#### Instructions to follow
Would you retype every record below exactly as written?

(Exercise data begins)

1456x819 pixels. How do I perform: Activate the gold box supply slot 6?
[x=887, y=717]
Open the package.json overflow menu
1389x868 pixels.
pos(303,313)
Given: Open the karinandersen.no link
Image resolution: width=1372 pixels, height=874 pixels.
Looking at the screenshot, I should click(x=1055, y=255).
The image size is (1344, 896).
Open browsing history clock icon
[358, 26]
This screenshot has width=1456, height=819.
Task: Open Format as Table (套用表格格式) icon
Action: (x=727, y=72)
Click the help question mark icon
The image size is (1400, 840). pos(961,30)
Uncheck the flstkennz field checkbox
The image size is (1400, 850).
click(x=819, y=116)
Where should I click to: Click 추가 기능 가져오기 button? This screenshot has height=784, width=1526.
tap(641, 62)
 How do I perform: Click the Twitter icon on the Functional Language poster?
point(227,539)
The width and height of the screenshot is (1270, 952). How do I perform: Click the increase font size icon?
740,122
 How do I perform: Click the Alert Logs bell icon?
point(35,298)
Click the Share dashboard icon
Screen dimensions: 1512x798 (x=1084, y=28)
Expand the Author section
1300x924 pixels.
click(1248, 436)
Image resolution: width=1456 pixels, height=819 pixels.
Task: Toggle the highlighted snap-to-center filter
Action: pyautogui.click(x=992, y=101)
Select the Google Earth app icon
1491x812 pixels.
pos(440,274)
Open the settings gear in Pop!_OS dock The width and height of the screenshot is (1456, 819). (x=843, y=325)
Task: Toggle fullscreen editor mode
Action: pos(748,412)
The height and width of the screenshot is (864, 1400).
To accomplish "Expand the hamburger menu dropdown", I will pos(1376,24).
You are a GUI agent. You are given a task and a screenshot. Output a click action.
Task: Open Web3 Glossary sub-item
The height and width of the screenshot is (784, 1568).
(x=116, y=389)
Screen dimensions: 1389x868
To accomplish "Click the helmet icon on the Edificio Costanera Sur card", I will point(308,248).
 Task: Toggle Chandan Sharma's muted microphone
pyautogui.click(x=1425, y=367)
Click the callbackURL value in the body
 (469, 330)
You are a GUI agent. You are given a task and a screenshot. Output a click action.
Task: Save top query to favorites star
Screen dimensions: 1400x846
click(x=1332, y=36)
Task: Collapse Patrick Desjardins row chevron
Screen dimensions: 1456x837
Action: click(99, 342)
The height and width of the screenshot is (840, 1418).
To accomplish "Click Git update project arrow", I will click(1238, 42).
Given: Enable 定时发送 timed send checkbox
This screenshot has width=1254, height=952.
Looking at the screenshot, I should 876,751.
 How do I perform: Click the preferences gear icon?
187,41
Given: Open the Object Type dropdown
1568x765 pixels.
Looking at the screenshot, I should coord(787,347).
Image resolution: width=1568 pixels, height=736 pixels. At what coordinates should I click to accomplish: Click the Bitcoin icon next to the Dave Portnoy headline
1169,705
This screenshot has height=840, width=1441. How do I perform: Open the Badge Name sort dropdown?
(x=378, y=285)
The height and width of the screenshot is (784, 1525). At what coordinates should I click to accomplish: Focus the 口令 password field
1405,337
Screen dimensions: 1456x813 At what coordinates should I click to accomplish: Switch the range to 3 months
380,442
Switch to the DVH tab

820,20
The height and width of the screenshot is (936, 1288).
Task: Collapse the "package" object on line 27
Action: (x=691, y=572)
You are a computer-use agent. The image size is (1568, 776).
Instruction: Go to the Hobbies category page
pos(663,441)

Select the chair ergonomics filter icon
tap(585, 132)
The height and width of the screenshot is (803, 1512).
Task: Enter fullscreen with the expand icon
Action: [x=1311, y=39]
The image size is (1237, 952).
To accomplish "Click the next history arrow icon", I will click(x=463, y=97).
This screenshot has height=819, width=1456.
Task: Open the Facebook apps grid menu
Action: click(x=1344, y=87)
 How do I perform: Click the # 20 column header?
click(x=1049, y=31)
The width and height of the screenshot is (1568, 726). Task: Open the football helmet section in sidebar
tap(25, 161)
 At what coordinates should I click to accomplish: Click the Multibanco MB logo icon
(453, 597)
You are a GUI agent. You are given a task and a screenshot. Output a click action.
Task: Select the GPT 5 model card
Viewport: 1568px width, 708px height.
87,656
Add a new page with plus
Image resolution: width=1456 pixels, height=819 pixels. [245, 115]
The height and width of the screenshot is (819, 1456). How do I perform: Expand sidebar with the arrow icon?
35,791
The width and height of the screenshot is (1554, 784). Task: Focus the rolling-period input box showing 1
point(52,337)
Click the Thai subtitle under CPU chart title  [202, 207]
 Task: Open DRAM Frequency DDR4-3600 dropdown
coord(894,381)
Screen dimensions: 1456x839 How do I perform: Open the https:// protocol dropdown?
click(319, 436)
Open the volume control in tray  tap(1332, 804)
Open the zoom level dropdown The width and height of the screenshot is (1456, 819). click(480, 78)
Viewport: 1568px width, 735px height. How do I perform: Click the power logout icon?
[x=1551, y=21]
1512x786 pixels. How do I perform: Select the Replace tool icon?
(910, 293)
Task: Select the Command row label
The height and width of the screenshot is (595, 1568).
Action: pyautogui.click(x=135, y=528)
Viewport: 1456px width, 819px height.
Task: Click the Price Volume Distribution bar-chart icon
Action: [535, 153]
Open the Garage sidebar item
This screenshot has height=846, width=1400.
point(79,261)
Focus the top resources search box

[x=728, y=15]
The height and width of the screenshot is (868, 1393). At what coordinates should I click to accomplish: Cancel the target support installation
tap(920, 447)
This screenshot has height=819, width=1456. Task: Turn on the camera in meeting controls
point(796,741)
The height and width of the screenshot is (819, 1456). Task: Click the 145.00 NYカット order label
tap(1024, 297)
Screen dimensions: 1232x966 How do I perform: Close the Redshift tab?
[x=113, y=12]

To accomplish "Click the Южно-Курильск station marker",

(Exercise data ends)

#### Task answer
1456x819 pixels. How do I perform: Activate the gold box supply slot 6?
[x=887, y=717]
Open the package.json overflow menu
1389x868 pixels.
pos(303,313)
Given: Open the karinandersen.no link
Image resolution: width=1372 pixels, height=874 pixels.
Looking at the screenshot, I should click(x=1055, y=255).
The image size is (1344, 896).
Open browsing history clock icon
[358, 26]
This screenshot has width=1456, height=819.
Task: Open Format as Table (套用表格格式) icon
Action: (x=727, y=72)
Click the help question mark icon
The image size is (1400, 840). pos(961,30)
Uncheck the flstkennz field checkbox
The image size is (1400, 850).
click(x=819, y=116)
Where should I click to: Click 추가 기능 가져오기 button? This screenshot has height=784, width=1526.
tap(641, 62)
 How do I perform: Click the Twitter icon on the Functional Language poster?
point(227,539)
The width and height of the screenshot is (1270, 952). How do I perform: Click the increase font size icon?
740,122
 How do I perform: Click the Alert Logs bell icon?
point(35,298)
Click the Share dashboard icon
Screen dimensions: 1512x798 (x=1084, y=28)
Expand the Author section
1300x924 pixels.
click(1248, 436)
Image resolution: width=1456 pixels, height=819 pixels.
Task: Toggle the highlighted snap-to-center filter
Action: pyautogui.click(x=992, y=101)
Select the Google Earth app icon
1491x812 pixels.
pos(440,274)
Open the settings gear in Pop!_OS dock The width and height of the screenshot is (1456, 819). (x=843, y=325)
Task: Toggle fullscreen editor mode
Action: pos(748,412)
The height and width of the screenshot is (864, 1400).
To accomplish "Expand the hamburger menu dropdown", I will pos(1376,24).
You are a GUI agent. You are given a task and a screenshot. Output a click action.
Task: Open Web3 Glossary sub-item
The height and width of the screenshot is (784, 1568).
(x=116, y=389)
Screen dimensions: 1389x868
To accomplish "Click the helmet icon on the Edificio Costanera Sur card", I will point(308,248).
 Task: Toggle Chandan Sharma's muted microphone
pyautogui.click(x=1425, y=367)
Click the callbackURL value in the body
 (469, 330)
You are a GUI agent. You are given a task and a screenshot. Output a click action.
Task: Save top query to favorites star
Screen dimensions: 1400x846
click(x=1332, y=36)
Task: Collapse Patrick Desjardins row chevron
Screen dimensions: 1456x837
Action: click(99, 342)
The height and width of the screenshot is (840, 1418).
To accomplish "Click Git update project arrow", I will click(1238, 42).
Given: Enable 定时发送 timed send checkbox
This screenshot has width=1254, height=952.
Looking at the screenshot, I should 876,751.
 How do I perform: Click the preferences gear icon?
187,41
Given: Open the Object Type dropdown
1568x765 pixels.
Looking at the screenshot, I should coord(787,347).
Image resolution: width=1568 pixels, height=736 pixels. At what coordinates should I click to accomplish: Click the Bitcoin icon next to the Dave Portnoy headline
1169,705
This screenshot has height=840, width=1441. How do I perform: Open the Badge Name sort dropdown?
(x=378, y=285)
The height and width of the screenshot is (784, 1525). At what coordinates should I click to accomplish: Focus the 口令 password field
1405,337
Screen dimensions: 1456x813 At what coordinates should I click to accomplish: Switch the range to 3 months
380,442
Switch to the DVH tab

820,20
The height and width of the screenshot is (936, 1288).
Task: Collapse the "package" object on line 27
Action: (x=691, y=572)
You are a computer-use agent. The image size is (1568, 776).
Instruction: Go to the Hobbies category page
pos(663,441)

Select the chair ergonomics filter icon
tap(585, 132)
The height and width of the screenshot is (803, 1512).
Task: Enter fullscreen with the expand icon
Action: [x=1311, y=39]
The image size is (1237, 952).
To accomplish "Click the next history arrow icon", I will click(x=463, y=97).
This screenshot has height=819, width=1456.
Task: Open the Facebook apps grid menu
Action: click(x=1344, y=87)
 How do I perform: Click the # 20 column header?
click(x=1049, y=31)
The width and height of the screenshot is (1568, 726). Task: Open the football helmet section in sidebar
tap(25, 161)
 At what coordinates should I click to accomplish: Click the Multibanco MB logo icon
(453, 597)
You are a GUI agent. You are given a task and a screenshot. Output a click action.
Task: Select the GPT 5 model card
Viewport: 1568px width, 708px height.
87,656
Add a new page with plus
Image resolution: width=1456 pixels, height=819 pixels. [245, 115]
The height and width of the screenshot is (819, 1456). How do I perform: Expand sidebar with the arrow icon?
35,791
The width and height of the screenshot is (1554, 784). Task: Focus the rolling-period input box showing 1
point(52,337)
Click the Thai subtitle under CPU chart title  [202, 207]
 Task: Open DRAM Frequency DDR4-3600 dropdown
coord(894,381)
Screen dimensions: 1456x839 How do I perform: Open the https:// protocol dropdown?
click(319, 436)
Open the volume control in tray  tap(1332, 804)
Open the zoom level dropdown The width and height of the screenshot is (1456, 819). click(480, 78)
Viewport: 1568px width, 735px height. How do I perform: Click the power logout icon?
[x=1551, y=21]
1512x786 pixels. How do I perform: Select the Replace tool icon?
(910, 293)
Task: Select the Command row label
The height and width of the screenshot is (595, 1568).
Action: pyautogui.click(x=135, y=528)
Viewport: 1456px width, 819px height.
Task: Click the Price Volume Distribution bar-chart icon
Action: [535, 153]
Open the Garage sidebar item
This screenshot has height=846, width=1400.
point(79,261)
Focus the top resources search box

[x=728, y=15]
The height and width of the screenshot is (868, 1393). At what coordinates should I click to accomplish: Cancel the target support installation
tap(920, 447)
This screenshot has height=819, width=1456. Task: Turn on the camera in meeting controls
point(796,741)
The height and width of the screenshot is (819, 1456). Task: Click the 145.00 NYカット order label
tap(1024, 297)
Screen dimensions: 1232x966 How do I perform: Close the Redshift tab?
[x=113, y=12]

To accomplish "Click the Южно-Курильск station marker",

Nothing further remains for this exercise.